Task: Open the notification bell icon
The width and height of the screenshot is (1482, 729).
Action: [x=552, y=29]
::::
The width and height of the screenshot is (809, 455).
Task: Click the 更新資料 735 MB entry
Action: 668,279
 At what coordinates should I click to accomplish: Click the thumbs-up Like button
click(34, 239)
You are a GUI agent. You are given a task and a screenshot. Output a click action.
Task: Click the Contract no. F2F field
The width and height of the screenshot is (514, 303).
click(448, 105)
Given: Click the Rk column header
::::
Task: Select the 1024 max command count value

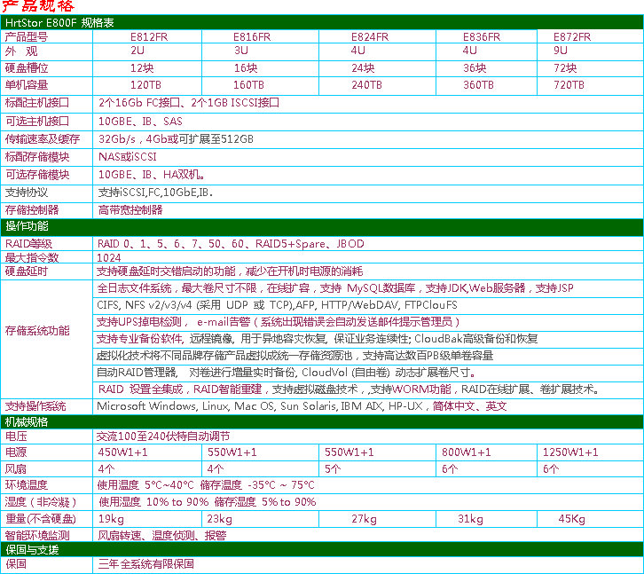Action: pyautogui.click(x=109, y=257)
::::
All lines above between those holding "At what coordinates" and "Given: Click the Rk column header", inclusive, must be set down unchanged, and no other line may be included.

• **Solution to the problem**:
 At what coordinates should I click to accomplish: Click the thumbs-up Like button
click(34, 239)
You are a GUI agent. You are given a task and a screenshot. Output a click action.
Task: Click the Contract no. F2F field
The width and height of the screenshot is (514, 303).
click(448, 105)
Given: Click the Rk column header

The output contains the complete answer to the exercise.